The front darts are ok, but only because I moved them down (who are commercial patterns written for? Whose boobs are really THAT high? Mine weren't, even pre-motherhood!) but there is no shaping at all for the rest of the body. Which is such a scam, because on the pattern cover the dress totally looks like it has shape. I called my mom to complain about this and luckily she is both patient and wise - she suggested trying a couple of darts in the back. Ah. Yes. A good idea, as the dress fits, it just makes me look very, very odd.

So, any tips on putting darts into an already-finished dress?


And look! Because I am a glutton for punishment, I'm going to try making this skirt! Me+Zippers=much cursing and gnashing of teeth, generally speaking, but I'm going to try it anyway. The fabric should be relatively forgiving (just a black calico with tiny white pindots). At least my sure-to-be-funky stitching won't show too well against the black. If, by some chance, it works out, I will wear it for Easter with a bright sweater.

And finally, something that seems to be going well!


Seriously, I think it is safe to say that I am really more of a knitter than a seamstress. Knitting is more forgiving, and I need that in my life. I have also recently decided to start knitting more things for myself rather than just making stuff for Daughter all the time.

I bought 6 skeins of blueberry Cotton Ease 2 years ago, right after Daughter was born. Joann Fabrics was unloading their supply of this discontinued yarn (but they've brought it back! Huzzah! No more funky bright colors, though...), so I got the last 6 skeins they had of this colorway for $1.50 per skein. Awwwwww yeeeeaaaaaahhhhh. I loves me a bargain!

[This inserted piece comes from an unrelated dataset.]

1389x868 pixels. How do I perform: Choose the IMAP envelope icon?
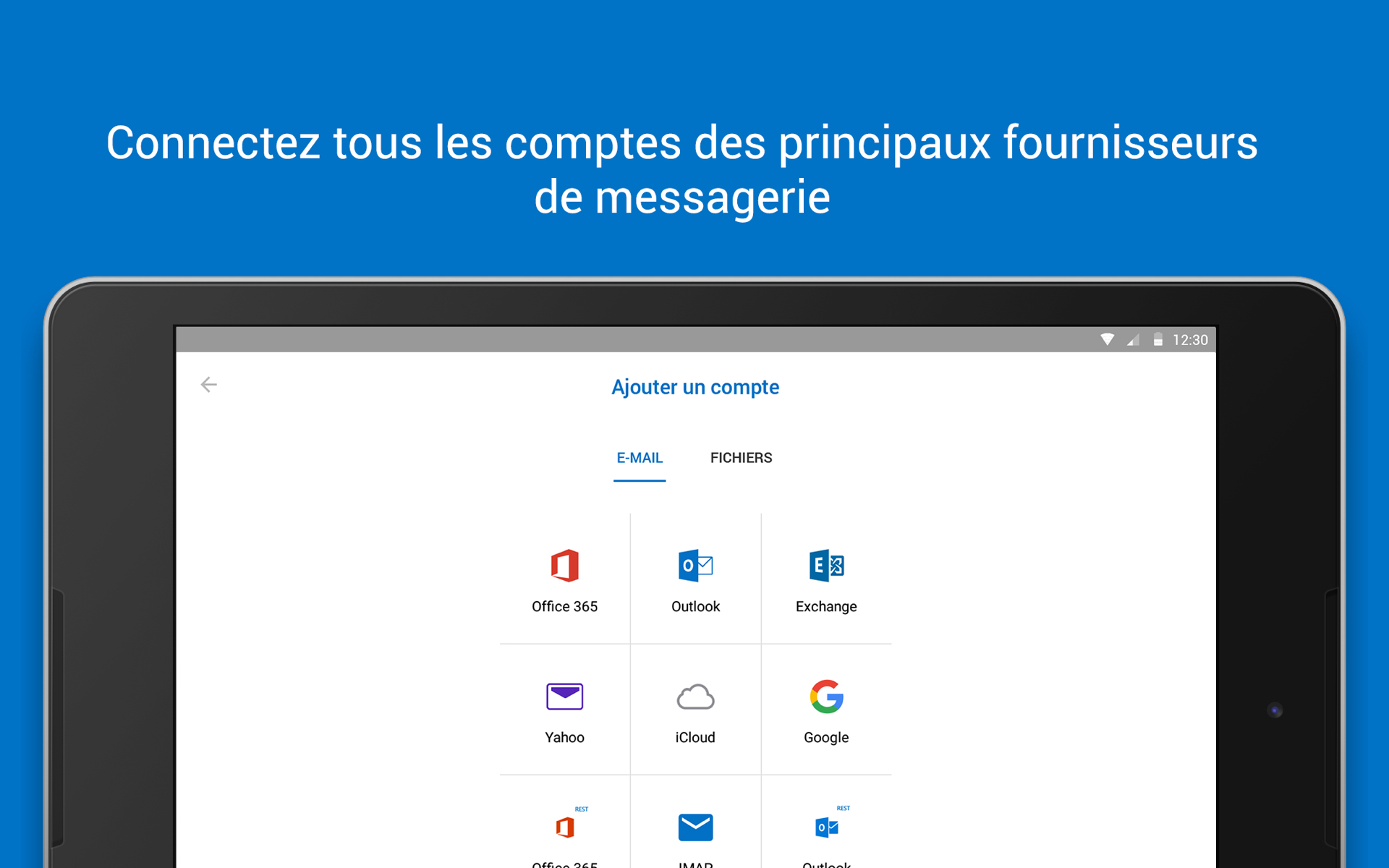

I had intended to make Sitcom Chic, but dumped that idea when I got pregnant again and knew I'd be unable to wear it for a long while. After my finishing frenzy over the past few months, I started digging for a fun, simple project to use up stash yarn, and this popped out at me. So what you see above is the body of Sitcom Chic (the fronts are tucked under the back...it's knit in one piece from the bottom up), as well as the yarn to finish it. I think it's long enough now (it's a sort-of cropped style), so I'll be starting the sleeves tonight.

So that's what I've been up to. Well, that and playing outside, but I've discovered that I can set Daughter up with her chalks and her outside toys and actually get a smidge of simple knitting done while sitting in a lawn chair and keeping an eye on her. Sah-weet!

3 comments:

Pam said...

I'm not sure how you would go about putting in true darts on an already finished top without making it look like that was what you were trying to do:) However, could you put some sort of tie on the back. Seam rip on each side just above the hip and put in ties so that the dress would look fitted when it's tied in the back? Might be an easier fix then the darts. Good luck!

HangerMom said...

Zippers + me = enormous amounts of sighing and mumbled cursing and friendly chatting with my seam ripper about what great friends we are. But still, I manage in the end. Sort of. Good luck with that!

Sarah said...

Hi, I just did a google search for m5370 and I came up with your post. I made the tiered dress from that pattern, I made in size 2. It came out humongous! My neice could hardly walk in it, and she's in the 95% tile for her age. I had to remove the bottom ruffle so it looks even considerably normal on her. I don't think they tried these dresses on 2 year olds before they published it.